PROBLEM: After locating the line that contains "Open the ShortCode combo box" in the data below, set down exactly that line and each one after it through the line that contains "Given: Click the Make Default button", and nothing more.
[Opening SUPPLIED MATERIAL section]
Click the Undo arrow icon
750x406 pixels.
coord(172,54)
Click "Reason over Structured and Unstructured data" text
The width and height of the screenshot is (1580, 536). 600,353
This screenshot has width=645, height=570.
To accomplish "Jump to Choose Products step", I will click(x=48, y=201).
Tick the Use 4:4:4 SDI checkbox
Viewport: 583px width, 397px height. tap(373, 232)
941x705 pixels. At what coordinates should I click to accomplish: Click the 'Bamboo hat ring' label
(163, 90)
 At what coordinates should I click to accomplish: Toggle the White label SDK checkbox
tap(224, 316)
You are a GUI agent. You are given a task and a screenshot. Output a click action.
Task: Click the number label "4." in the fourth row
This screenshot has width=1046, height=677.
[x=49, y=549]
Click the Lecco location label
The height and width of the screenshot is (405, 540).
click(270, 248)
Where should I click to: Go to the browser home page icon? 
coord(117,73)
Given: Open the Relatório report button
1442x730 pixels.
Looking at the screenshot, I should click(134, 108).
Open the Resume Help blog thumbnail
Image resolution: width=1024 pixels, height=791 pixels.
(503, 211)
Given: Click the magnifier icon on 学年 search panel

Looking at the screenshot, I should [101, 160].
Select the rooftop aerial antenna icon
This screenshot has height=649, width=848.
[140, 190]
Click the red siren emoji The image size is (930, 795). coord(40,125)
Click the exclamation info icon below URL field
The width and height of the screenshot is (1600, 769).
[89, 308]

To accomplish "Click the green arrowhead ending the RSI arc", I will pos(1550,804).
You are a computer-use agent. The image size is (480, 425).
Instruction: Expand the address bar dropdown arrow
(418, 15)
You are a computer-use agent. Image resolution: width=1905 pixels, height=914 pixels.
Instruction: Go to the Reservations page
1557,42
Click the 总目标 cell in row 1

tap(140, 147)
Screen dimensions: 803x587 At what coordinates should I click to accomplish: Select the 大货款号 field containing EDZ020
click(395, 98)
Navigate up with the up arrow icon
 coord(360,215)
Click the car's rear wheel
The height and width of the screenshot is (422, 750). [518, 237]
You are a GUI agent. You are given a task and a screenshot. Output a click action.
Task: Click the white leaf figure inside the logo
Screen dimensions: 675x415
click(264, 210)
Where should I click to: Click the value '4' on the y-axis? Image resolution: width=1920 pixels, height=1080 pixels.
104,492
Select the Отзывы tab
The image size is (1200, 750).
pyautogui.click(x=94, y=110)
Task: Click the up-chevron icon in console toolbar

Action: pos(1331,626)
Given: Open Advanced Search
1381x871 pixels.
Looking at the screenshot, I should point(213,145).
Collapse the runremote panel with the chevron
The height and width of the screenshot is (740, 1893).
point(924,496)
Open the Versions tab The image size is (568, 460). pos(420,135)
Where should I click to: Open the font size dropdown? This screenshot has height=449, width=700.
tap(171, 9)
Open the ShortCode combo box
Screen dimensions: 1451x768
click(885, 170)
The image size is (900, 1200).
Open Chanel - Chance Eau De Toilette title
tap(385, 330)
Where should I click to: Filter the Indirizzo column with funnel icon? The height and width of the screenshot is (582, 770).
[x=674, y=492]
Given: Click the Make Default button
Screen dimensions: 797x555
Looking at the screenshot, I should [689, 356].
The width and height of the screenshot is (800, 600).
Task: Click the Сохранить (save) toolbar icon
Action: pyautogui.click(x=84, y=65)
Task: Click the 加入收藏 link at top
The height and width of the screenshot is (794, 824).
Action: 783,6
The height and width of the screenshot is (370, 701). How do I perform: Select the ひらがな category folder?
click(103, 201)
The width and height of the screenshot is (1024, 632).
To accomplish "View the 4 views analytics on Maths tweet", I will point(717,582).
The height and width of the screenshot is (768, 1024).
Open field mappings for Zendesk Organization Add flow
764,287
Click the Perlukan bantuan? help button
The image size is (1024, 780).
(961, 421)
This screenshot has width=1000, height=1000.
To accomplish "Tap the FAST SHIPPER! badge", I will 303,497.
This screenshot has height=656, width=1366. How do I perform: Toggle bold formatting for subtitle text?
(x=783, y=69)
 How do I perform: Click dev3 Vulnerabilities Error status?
[Closing SUPPLIED MATERIAL section]
ANSWER BELOW:
Open the ShortCode combo box
Screen dimensions: 1451x768
click(885, 170)
The image size is (900, 1200).
Open Chanel - Chance Eau De Toilette title
tap(385, 330)
Where should I click to: Filter the Indirizzo column with funnel icon? The height and width of the screenshot is (582, 770).
[x=674, y=492]
Given: Click the Make Default button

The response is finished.